Carli atrasou cerca de 30 minutos do horário marcado para o início da entrevista. Entrou na sala, cumprimentou um a um, sentou na cabeceira da mesa e falou sem parar por cerca de meia hora. Cabisbaixo, como se fosse um desabafo, se referiu ao acidente que envolveu Carli Filho como uma tragédia que abalou a sua família e o guarapuavano. Disse que isso significou um sofrimento intenso com o Luis Fernando sofrendo risco de morte e em coma por três dias.

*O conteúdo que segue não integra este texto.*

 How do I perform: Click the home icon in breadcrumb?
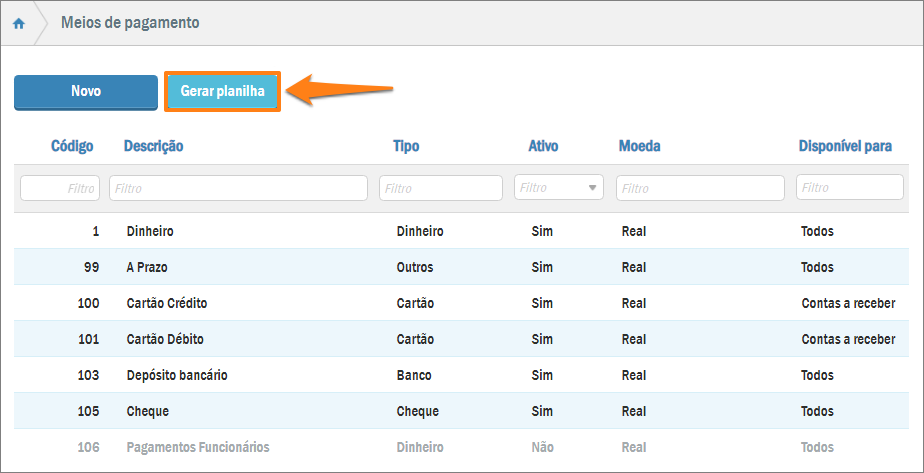pyautogui.click(x=18, y=23)
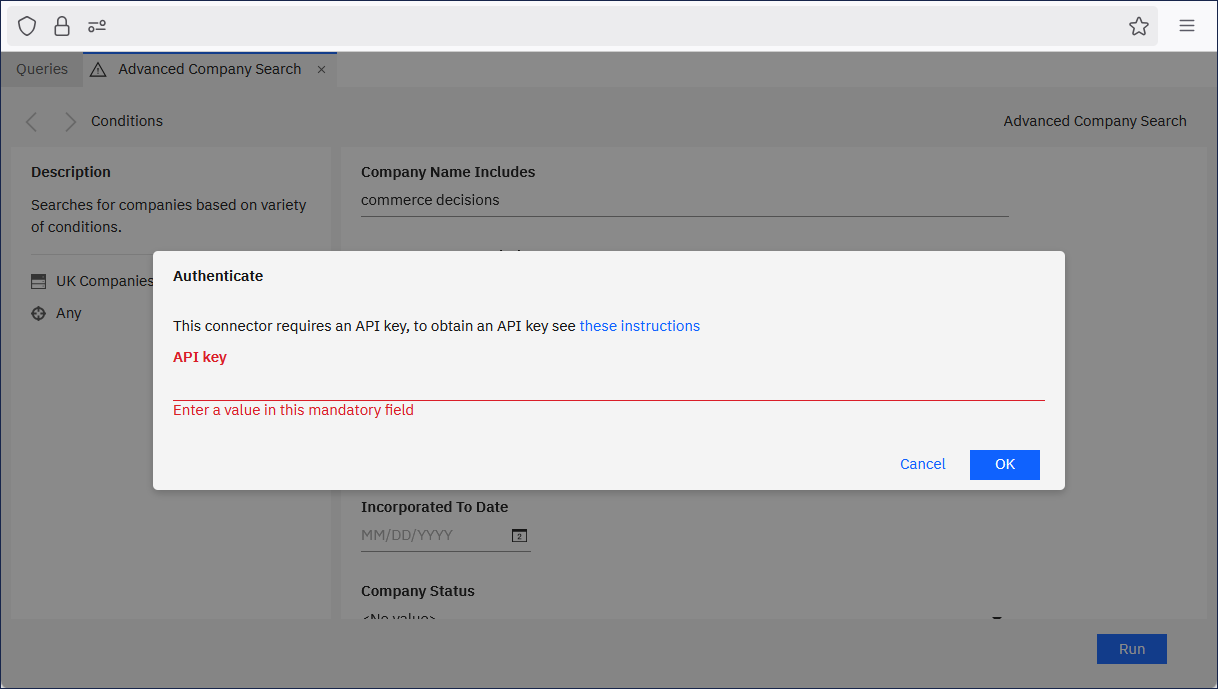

Durante a sua fala o prefeito tentou repassar o sofrimento da sua família com a remoção do ex-deputado ao Hospital Albert Einstein em São Paulo, as notícias dadas pelas três equipes cirúrgicas responsáveis pelo tratamento. Tenho convicção de quem é pai sabe o que isso representa, afirmou.
Atribui a minimização do sofrimento à solidariedade do povo guarapuavano e disse que são incontáveis as mensagens, as cartas, os telefonemas e os telegramas de apoio recebidos. Credita a sobrevivência do filho, tal magnitude do acidente e dos ferimentos a um milagre. Ele enxerga perfeitamente bem, não teve nenhum seqüela cerebral e se recupera dos procedimentos cirúrgicos. Acreditamos que com o passar do tempo ficará normal em sua aparência dentro de quatro a seis meses, mas o milagre está entre nós, disse.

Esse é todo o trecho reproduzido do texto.